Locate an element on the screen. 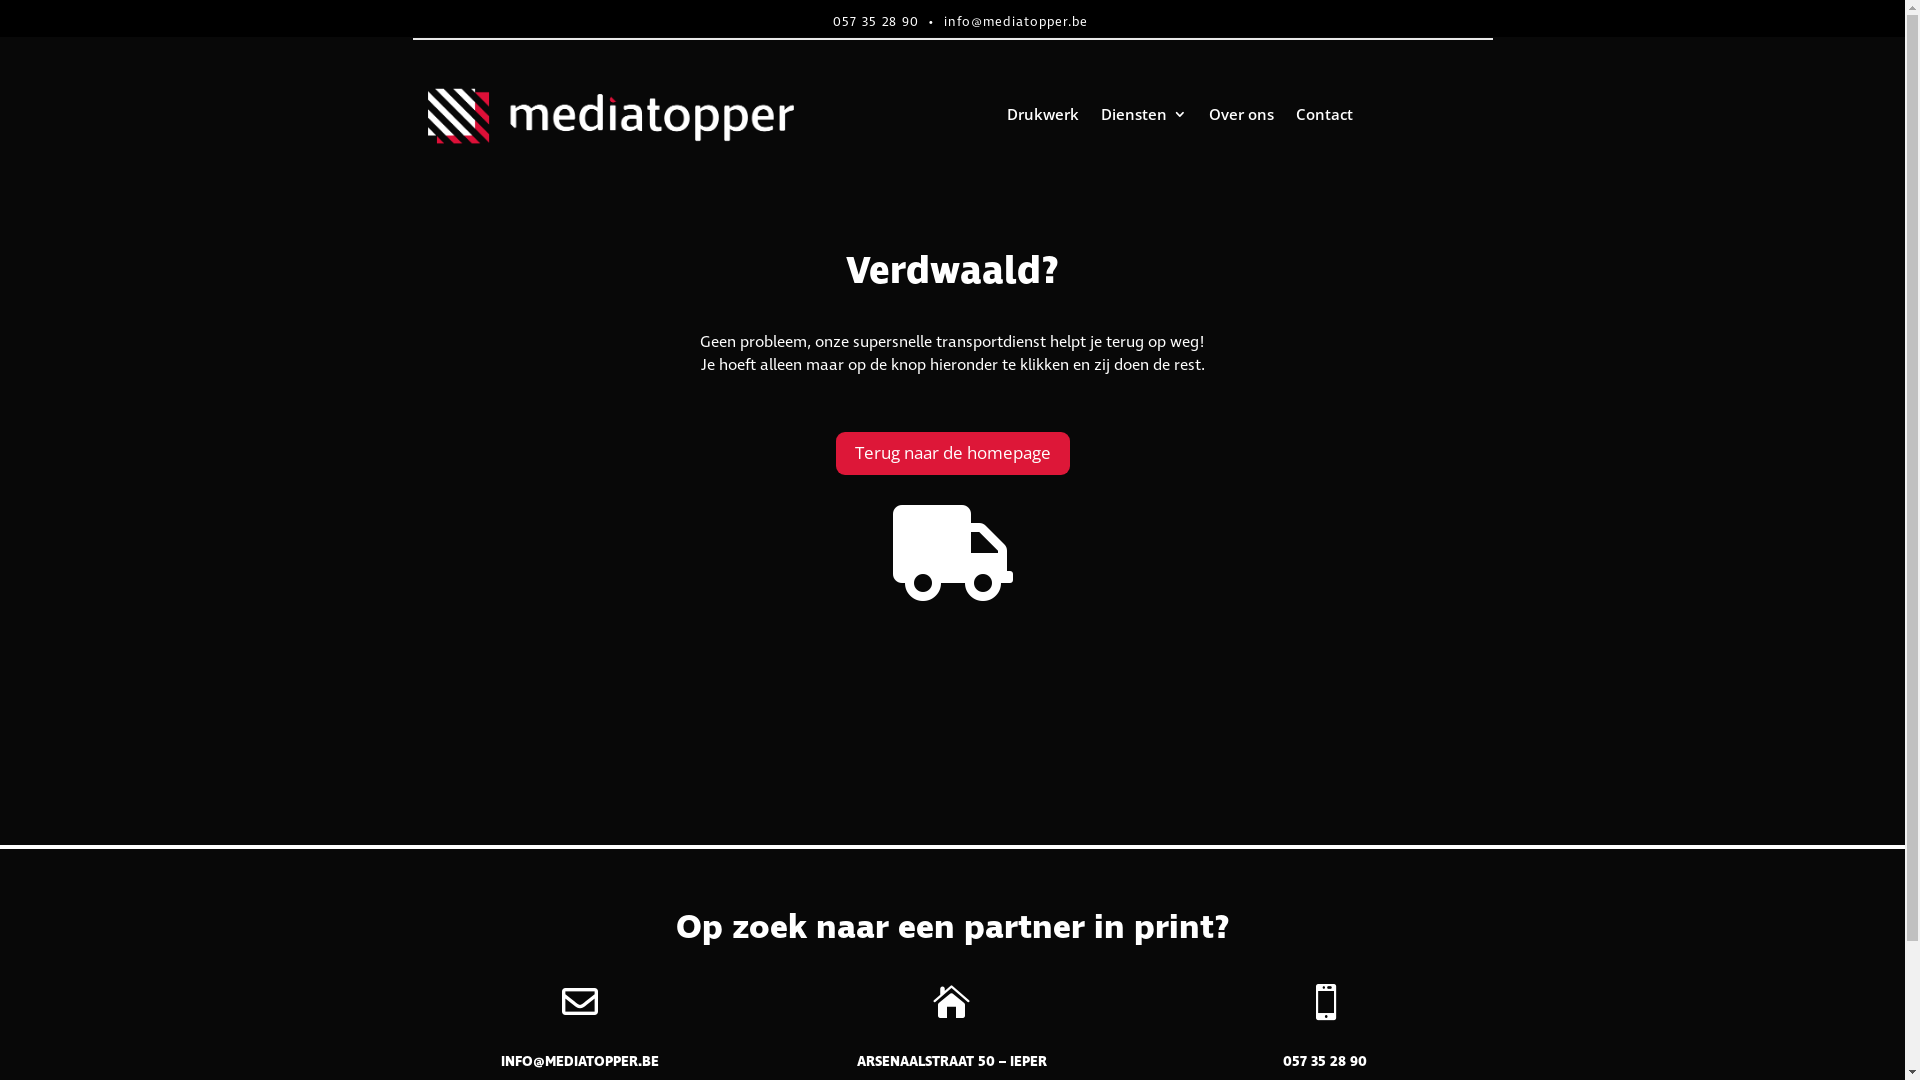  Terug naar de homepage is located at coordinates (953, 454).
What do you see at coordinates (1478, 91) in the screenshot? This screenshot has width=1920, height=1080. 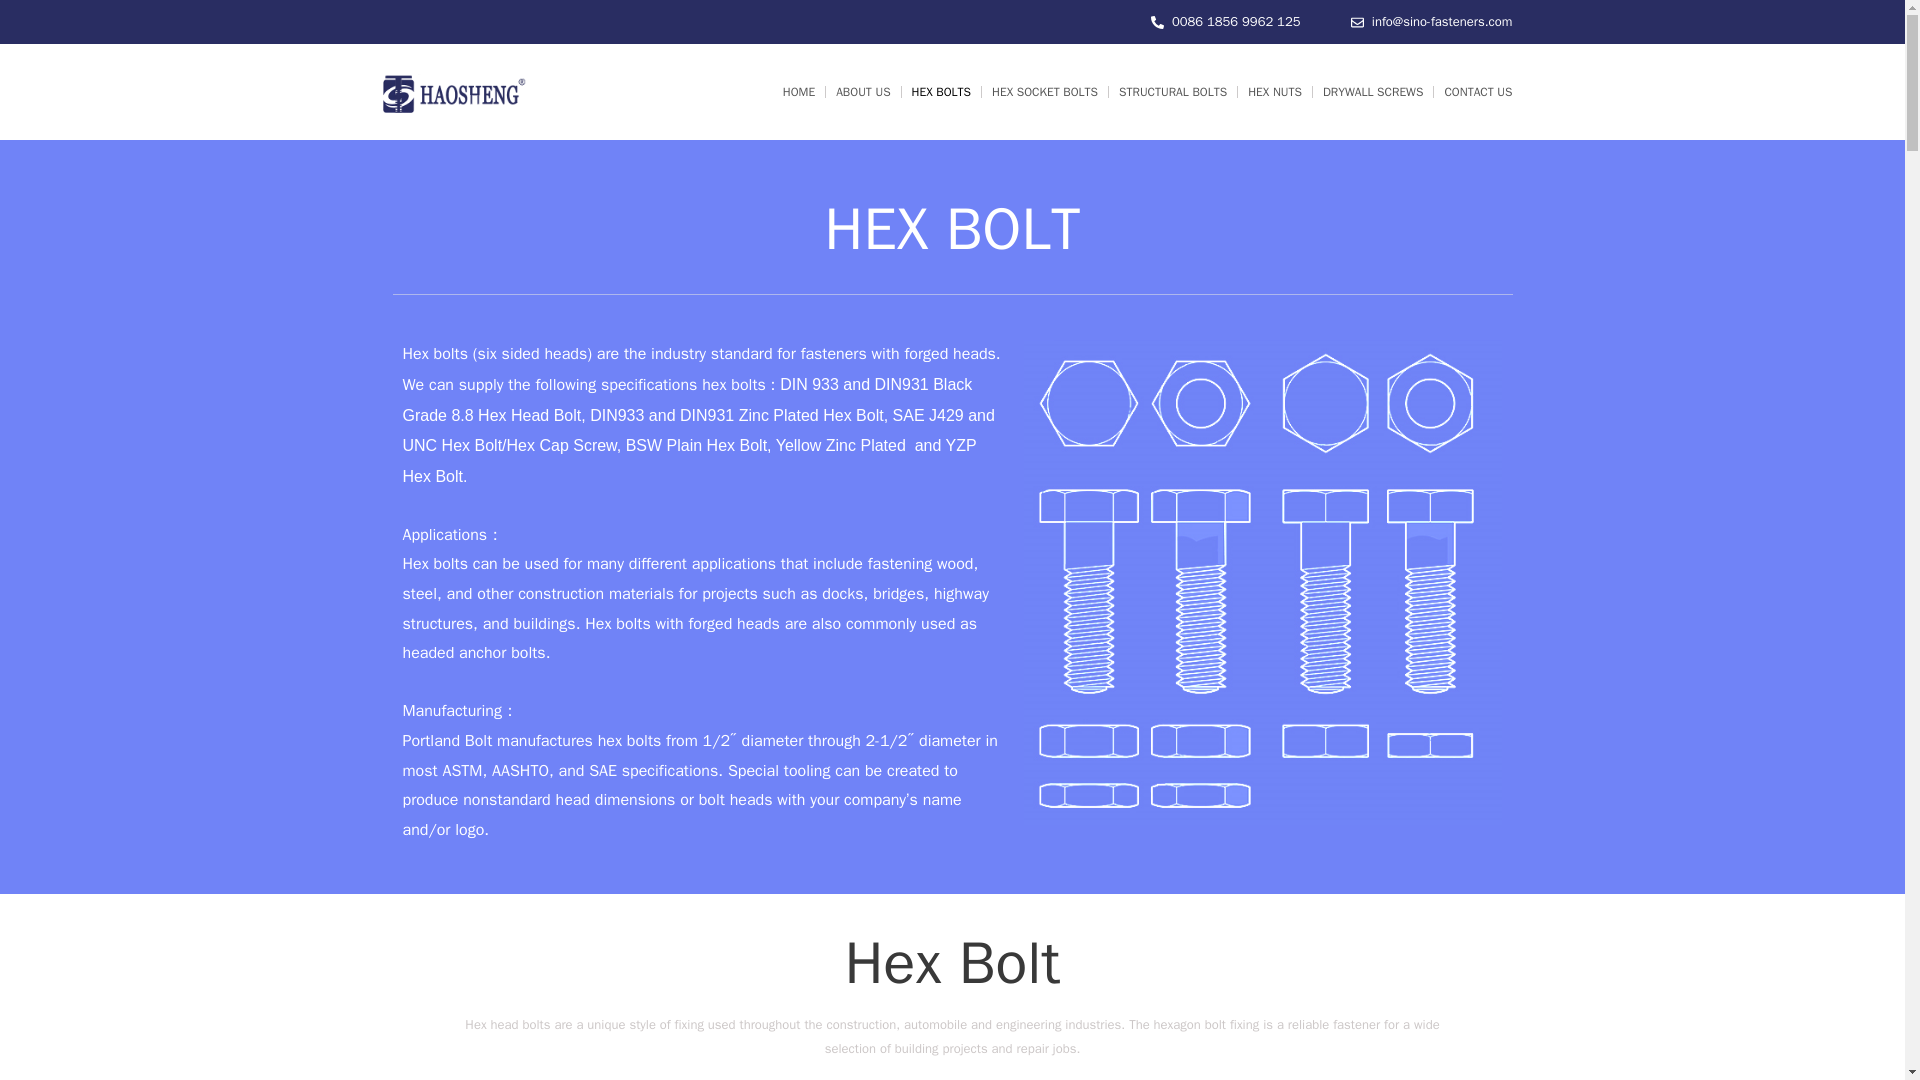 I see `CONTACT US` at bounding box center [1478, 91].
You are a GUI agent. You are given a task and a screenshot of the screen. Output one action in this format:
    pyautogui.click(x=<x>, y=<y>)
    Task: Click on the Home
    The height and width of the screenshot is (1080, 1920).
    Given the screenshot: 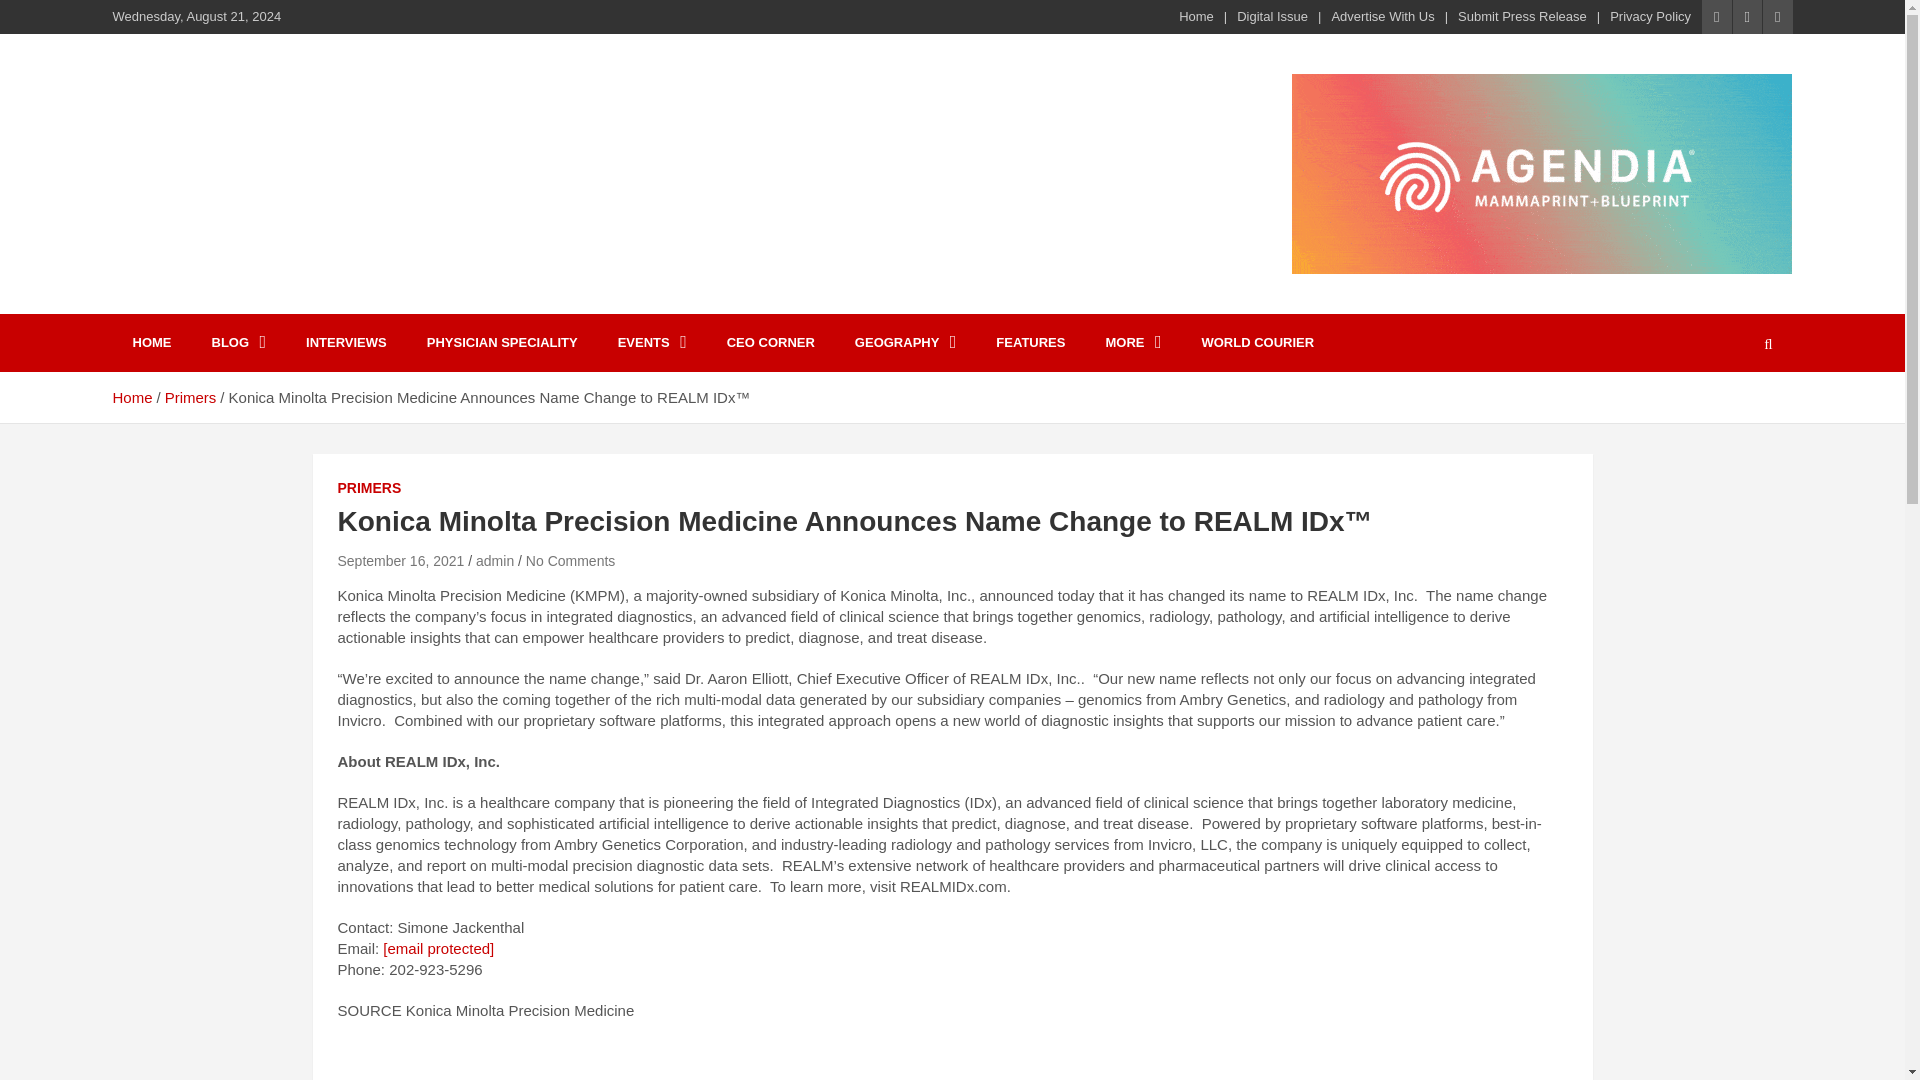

****

Written exercise
Return everything in the records from the line containing "You are a GUI" down to the end of the records, unchanged and without the pictures.

Problem solution
You are a GUI agent. You are given a task and a screenshot of the screen. Output one action in this format:
    pyautogui.click(x=<x>, y=<y>)
    Task: Click on the Home
    The height and width of the screenshot is (1080, 1920).
    Given the screenshot: 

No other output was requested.